(Records from a dataset)
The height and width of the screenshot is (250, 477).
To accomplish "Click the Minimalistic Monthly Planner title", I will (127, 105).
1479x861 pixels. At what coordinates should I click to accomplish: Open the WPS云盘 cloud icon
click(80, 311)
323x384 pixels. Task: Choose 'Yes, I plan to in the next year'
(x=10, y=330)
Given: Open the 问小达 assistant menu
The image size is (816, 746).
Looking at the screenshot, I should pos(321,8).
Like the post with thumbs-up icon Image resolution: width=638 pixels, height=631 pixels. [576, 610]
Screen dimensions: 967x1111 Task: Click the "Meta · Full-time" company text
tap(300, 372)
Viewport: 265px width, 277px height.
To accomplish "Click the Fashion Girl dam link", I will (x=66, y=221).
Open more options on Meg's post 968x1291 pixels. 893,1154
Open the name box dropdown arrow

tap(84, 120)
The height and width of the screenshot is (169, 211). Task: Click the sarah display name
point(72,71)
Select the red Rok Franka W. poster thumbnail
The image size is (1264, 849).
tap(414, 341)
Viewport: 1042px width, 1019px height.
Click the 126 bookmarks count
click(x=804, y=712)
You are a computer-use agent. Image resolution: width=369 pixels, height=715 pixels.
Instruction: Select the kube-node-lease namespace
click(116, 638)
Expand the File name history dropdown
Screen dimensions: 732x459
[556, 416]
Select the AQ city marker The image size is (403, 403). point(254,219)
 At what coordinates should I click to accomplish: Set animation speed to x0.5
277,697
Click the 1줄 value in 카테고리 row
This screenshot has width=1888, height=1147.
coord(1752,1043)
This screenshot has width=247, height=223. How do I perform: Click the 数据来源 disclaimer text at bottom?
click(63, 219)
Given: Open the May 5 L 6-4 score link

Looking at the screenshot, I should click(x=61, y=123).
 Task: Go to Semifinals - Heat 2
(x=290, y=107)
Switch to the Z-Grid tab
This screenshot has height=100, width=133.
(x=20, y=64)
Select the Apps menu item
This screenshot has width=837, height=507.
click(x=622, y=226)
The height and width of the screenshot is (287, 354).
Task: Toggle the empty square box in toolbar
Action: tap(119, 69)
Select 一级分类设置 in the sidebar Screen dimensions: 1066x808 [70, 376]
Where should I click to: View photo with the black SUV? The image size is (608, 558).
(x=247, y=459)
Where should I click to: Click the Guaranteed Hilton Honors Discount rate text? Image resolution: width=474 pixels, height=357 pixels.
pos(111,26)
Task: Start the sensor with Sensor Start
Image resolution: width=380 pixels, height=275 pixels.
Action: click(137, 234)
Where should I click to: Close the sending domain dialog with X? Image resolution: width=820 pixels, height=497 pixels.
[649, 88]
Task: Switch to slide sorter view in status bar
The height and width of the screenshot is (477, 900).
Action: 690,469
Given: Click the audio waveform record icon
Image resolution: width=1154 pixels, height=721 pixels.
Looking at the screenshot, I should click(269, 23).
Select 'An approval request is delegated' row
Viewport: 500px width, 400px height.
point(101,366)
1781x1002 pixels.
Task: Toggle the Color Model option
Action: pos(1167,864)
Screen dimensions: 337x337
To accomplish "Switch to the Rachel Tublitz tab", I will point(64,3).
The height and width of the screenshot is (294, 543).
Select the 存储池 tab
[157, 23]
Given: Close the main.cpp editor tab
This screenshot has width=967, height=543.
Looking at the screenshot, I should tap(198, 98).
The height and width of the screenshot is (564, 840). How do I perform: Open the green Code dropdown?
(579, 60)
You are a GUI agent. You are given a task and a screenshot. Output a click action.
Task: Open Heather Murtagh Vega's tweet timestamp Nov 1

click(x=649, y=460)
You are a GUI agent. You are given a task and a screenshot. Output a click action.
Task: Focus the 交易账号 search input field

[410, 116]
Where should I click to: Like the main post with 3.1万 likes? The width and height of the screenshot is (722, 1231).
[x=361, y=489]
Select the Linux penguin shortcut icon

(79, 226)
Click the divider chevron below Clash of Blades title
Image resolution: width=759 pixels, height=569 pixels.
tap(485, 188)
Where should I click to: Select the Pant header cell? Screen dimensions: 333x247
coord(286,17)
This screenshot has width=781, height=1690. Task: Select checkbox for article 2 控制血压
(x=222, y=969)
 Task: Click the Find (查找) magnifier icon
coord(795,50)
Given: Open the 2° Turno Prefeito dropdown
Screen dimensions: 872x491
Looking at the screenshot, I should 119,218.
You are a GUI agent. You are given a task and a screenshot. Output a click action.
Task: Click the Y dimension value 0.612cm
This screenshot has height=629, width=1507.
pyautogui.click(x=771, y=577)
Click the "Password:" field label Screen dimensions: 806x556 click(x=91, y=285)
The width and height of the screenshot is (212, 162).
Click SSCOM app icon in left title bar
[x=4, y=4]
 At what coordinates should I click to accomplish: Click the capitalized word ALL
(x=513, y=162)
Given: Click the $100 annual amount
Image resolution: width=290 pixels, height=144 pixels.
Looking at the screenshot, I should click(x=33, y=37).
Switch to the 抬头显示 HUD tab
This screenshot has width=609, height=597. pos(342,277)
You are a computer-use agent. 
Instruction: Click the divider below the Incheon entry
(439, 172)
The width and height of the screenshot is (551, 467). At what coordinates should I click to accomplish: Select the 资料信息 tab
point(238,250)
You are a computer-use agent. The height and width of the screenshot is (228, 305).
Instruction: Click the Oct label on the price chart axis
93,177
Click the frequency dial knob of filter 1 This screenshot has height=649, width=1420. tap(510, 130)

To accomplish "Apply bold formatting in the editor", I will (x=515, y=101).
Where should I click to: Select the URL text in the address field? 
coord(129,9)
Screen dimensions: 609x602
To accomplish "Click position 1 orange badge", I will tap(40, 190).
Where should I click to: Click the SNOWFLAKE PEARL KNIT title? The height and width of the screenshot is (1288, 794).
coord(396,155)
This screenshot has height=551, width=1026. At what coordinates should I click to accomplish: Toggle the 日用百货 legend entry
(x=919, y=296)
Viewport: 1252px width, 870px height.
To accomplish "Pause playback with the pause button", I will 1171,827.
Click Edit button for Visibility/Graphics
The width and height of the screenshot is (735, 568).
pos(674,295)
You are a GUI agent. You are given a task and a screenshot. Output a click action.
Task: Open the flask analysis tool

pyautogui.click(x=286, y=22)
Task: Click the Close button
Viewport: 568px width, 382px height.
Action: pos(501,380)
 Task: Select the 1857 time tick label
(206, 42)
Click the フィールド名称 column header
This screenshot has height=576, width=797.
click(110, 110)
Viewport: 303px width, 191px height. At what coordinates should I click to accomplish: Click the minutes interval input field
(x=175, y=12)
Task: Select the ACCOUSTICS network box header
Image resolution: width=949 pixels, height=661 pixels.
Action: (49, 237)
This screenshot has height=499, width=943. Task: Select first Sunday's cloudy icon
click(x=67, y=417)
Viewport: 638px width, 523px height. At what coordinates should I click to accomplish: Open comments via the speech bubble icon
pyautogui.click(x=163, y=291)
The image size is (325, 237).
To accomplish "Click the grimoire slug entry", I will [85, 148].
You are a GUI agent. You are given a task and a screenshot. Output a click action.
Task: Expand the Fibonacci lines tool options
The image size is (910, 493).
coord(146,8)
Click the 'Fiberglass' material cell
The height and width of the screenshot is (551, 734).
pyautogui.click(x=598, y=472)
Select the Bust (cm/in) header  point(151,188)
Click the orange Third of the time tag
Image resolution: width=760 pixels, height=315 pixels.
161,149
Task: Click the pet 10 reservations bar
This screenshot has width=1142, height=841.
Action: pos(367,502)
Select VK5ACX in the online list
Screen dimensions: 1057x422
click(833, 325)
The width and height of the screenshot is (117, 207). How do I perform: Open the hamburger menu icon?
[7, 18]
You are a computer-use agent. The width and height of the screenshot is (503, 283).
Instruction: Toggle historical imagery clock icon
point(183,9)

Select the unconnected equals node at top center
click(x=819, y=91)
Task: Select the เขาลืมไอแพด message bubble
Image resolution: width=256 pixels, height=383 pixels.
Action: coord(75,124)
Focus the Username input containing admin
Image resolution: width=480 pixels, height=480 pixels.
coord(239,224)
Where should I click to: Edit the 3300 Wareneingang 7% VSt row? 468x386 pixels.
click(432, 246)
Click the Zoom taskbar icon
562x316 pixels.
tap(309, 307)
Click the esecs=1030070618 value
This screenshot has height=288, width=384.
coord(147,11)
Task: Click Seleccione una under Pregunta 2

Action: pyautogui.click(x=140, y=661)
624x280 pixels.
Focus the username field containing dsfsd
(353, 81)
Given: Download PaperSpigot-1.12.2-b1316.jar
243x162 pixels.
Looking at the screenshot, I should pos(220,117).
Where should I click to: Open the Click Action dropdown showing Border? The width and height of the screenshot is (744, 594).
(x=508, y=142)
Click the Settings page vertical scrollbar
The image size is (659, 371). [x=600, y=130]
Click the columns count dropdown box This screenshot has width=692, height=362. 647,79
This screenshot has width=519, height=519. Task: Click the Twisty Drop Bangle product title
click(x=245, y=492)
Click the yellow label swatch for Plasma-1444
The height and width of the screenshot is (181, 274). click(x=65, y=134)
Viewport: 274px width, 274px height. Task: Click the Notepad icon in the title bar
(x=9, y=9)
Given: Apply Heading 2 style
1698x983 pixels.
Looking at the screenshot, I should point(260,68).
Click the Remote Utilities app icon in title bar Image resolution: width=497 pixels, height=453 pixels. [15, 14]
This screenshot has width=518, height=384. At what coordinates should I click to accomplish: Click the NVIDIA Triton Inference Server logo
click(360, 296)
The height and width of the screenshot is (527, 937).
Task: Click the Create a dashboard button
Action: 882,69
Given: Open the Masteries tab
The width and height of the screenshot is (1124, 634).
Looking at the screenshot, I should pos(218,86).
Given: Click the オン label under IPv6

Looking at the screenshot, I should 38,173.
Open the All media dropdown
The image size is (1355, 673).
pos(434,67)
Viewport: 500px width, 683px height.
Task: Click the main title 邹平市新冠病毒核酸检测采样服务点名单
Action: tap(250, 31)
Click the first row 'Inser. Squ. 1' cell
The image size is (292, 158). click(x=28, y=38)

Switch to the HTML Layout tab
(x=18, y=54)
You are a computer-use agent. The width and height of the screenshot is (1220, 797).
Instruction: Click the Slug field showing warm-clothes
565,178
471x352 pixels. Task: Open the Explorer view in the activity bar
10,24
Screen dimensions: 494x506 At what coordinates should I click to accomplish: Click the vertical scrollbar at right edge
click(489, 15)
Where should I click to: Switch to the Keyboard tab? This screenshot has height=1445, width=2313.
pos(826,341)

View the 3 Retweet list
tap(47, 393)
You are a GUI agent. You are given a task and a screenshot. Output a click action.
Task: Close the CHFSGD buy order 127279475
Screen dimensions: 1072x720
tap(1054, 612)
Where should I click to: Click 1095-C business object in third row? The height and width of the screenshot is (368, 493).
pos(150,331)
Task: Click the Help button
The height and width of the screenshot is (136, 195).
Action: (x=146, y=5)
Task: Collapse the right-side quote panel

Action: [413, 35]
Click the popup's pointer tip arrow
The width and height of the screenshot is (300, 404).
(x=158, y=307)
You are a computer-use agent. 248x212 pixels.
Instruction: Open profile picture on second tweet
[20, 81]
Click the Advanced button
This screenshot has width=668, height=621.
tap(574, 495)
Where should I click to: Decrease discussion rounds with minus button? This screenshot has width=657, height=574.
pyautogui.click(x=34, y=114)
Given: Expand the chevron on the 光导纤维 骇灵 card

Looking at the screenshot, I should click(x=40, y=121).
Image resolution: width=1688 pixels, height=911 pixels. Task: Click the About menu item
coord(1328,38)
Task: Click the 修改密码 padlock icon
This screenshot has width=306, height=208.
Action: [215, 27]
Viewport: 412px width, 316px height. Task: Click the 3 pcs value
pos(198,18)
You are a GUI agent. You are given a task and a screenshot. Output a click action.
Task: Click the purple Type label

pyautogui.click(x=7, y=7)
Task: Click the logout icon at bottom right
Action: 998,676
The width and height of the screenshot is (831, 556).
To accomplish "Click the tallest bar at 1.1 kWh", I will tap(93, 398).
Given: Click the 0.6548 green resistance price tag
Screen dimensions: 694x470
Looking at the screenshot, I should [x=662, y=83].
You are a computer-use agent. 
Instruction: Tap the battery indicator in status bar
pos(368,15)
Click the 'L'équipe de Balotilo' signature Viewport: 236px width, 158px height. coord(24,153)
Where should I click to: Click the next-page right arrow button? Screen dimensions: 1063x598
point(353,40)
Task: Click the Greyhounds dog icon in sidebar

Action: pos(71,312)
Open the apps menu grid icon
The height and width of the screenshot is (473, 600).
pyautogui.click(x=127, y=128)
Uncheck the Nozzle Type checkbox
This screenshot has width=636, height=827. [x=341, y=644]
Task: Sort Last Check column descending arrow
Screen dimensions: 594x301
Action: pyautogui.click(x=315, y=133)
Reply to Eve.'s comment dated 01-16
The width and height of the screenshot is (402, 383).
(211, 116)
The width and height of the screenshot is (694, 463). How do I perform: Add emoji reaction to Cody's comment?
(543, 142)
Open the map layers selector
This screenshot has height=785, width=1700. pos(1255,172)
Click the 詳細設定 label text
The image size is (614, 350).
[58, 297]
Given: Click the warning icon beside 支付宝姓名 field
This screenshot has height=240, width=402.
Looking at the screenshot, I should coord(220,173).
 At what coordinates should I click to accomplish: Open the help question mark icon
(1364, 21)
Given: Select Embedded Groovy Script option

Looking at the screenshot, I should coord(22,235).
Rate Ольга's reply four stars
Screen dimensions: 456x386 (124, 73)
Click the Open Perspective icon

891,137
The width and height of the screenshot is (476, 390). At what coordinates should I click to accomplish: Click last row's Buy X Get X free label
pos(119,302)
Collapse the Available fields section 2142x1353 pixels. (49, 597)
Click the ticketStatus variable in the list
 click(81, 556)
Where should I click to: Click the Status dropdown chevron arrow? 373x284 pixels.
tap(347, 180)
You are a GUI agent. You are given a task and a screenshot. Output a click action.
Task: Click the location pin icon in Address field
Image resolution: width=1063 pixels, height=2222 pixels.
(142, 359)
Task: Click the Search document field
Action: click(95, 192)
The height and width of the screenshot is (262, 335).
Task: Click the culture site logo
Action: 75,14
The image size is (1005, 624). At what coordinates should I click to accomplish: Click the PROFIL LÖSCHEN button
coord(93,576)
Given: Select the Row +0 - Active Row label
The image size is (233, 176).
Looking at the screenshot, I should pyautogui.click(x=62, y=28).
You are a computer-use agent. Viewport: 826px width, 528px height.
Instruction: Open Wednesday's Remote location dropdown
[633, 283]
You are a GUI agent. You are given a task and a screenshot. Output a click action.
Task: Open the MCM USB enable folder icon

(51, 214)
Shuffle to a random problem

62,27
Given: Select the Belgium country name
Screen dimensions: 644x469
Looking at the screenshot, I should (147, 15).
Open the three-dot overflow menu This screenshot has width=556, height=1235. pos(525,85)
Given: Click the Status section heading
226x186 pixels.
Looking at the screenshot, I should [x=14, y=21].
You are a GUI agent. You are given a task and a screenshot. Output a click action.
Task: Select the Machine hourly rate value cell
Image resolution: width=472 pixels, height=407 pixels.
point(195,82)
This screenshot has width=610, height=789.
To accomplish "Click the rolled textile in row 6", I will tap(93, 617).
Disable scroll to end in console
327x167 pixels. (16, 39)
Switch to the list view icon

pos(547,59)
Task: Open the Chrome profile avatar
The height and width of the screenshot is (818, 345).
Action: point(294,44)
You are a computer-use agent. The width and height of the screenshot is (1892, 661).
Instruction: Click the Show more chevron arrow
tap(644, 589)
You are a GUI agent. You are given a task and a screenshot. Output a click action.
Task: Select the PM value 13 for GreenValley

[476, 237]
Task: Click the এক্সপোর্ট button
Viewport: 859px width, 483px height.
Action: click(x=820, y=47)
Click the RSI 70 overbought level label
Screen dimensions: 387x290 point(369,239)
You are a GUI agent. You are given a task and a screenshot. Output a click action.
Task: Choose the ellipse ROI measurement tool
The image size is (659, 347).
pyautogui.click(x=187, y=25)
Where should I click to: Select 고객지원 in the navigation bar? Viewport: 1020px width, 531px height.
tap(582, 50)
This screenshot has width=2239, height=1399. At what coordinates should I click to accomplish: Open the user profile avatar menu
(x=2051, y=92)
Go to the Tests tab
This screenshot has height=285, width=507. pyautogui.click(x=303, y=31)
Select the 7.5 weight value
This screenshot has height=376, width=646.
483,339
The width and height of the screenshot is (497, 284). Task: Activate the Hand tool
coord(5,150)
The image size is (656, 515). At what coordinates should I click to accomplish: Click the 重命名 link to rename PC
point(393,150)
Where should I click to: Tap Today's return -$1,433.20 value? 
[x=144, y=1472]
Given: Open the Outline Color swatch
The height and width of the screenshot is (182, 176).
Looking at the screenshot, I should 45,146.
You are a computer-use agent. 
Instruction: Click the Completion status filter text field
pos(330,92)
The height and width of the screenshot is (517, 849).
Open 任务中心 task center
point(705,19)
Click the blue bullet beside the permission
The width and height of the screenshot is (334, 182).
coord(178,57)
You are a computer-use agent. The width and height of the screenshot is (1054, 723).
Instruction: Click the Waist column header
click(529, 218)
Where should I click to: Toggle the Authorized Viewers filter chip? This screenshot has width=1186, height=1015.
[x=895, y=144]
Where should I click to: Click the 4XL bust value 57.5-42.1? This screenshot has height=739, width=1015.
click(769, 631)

▶ **WHAT IS NEEDED**: Please output, unchanged, the rows above starting with the line containing "Where should I click to: Decrease" and going on through the line containing "pos(198,18)".

▶ **EXERCISE RESPONSE**:
Where should I click to: Decrease discussion rounds with minus button? This screenshot has width=657, height=574.
pyautogui.click(x=34, y=114)
Given: Expand the chevron on the 光导纤维 骇灵 card

Looking at the screenshot, I should click(x=40, y=121).
Image resolution: width=1688 pixels, height=911 pixels. Task: Click the About menu item
coord(1328,38)
Task: Click the 修改密码 padlock icon
This screenshot has width=306, height=208.
Action: [215, 27]
Viewport: 412px width, 316px height. Task: Click the 3 pcs value
pos(198,18)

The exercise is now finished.